Hello,
I posted my first post on ScraperWiki a couple days ago and got a great help from some people. I was trying to scrape a Serbian .aspx webpage with __doPostBack. It has contracts that the government there has entered into. They won't release the raw data,
Pall Himarsson gave me some python code that worked fine ... for the first 15 pages. Then I need to jump from the start page to the second page. A web user would get there by clicking on the "..." that takes the user to page 16.
BUT the scraper won't get be past page 16. The site generates an error saying the page the scraper has sought does not exist. I can't figure out how to make the scraper jump to the next series of pages (16-30)
Any thoughts? Thanks in advance.
Here's Pall's code:
import lxml.html
import requests
s = requests.session() # create a session object
r1 = s.get(starturl) #get page 1
html = r1.text
#process page one
root = lxml.html.fromstring(html)
#pick up the javascript values
EVENTVALIDATION =
root.xpath('//input[@name="__EVENTVALIDATION"]')[0].attrib['value']
#find the __EVENTVALIDATION value
VIEWSTATE = root.xpath('//input[@name="__VIEWSTATE"]')[0].attrib['value']

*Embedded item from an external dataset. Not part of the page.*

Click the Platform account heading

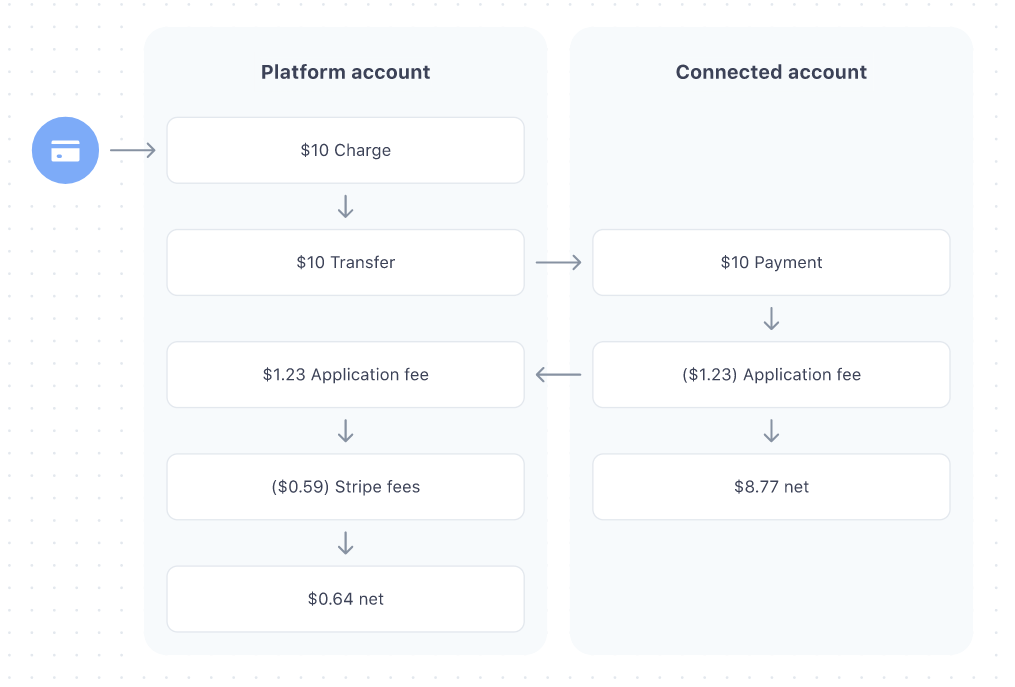(346, 72)
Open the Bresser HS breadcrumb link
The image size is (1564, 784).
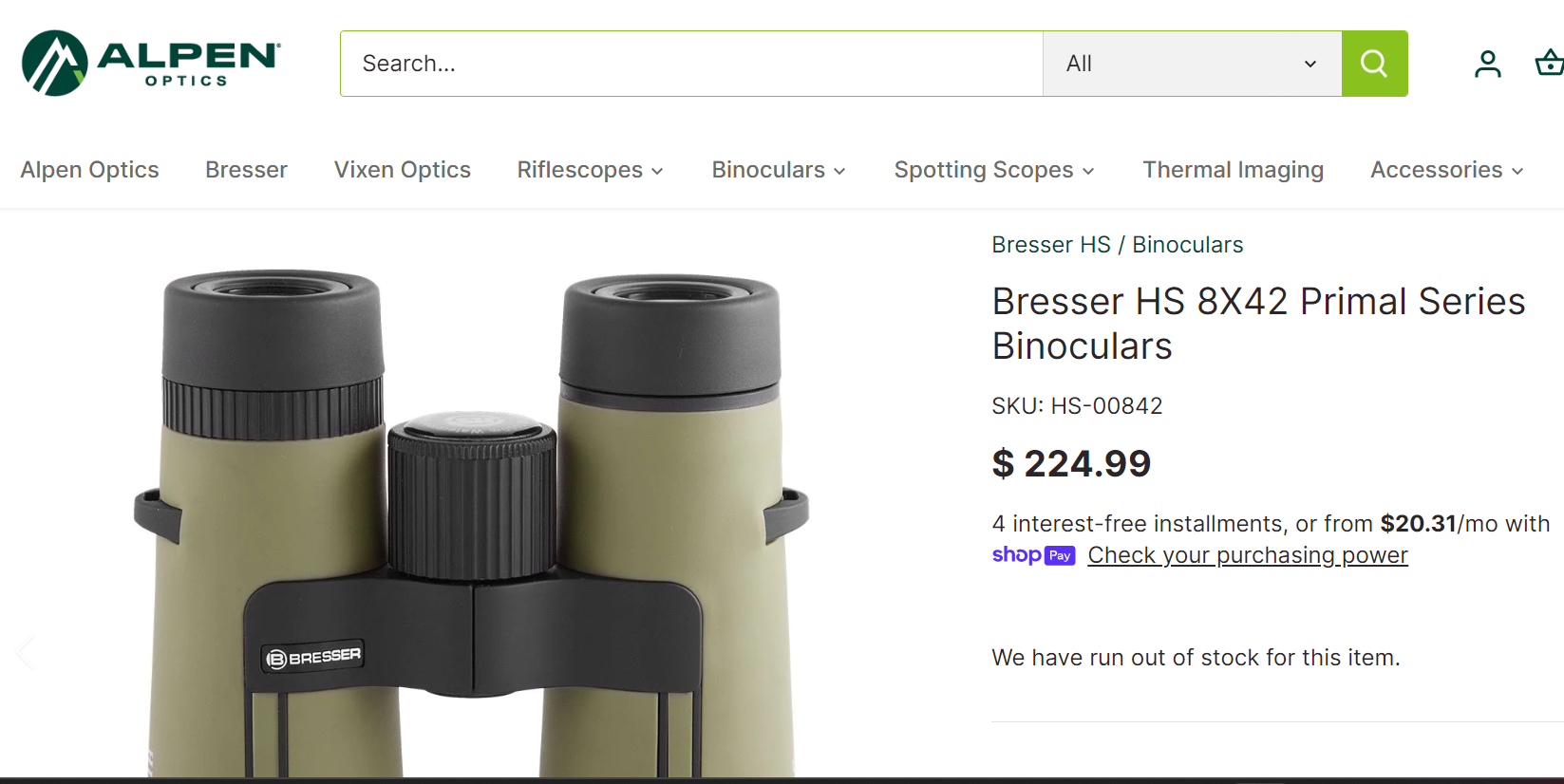point(1050,244)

#find the __VIEWSTATE value
# build a dictionary to post to the site with the values we have
collected. The __EVENTARGUMENT can be changed to fetch another result
page (3,4,5 etc.)
payload = {'__EVENTTARGET': 'ctl00$ContentPlaceHolder3$grwIzvestaji',
'__EVENTARGUMENT':
'Page$2','referer':'
http://portal.ujn.gov.rs/Izvestaji.aspx','__EVENTVALIDATION':EVENTVALIDATION,'__VIEWSTATE':VIEWSTATE,'ctl00$txtUser':'','ctl00$txtPass':'','ctl00$ContentPlaceHolder1$txtSearchIzvestaj':'','__VIEWSTATEENCRYPTED':''}
# post it
r2 =
s.post(starturl, data=payload)
# our response is now page 2
print r2.text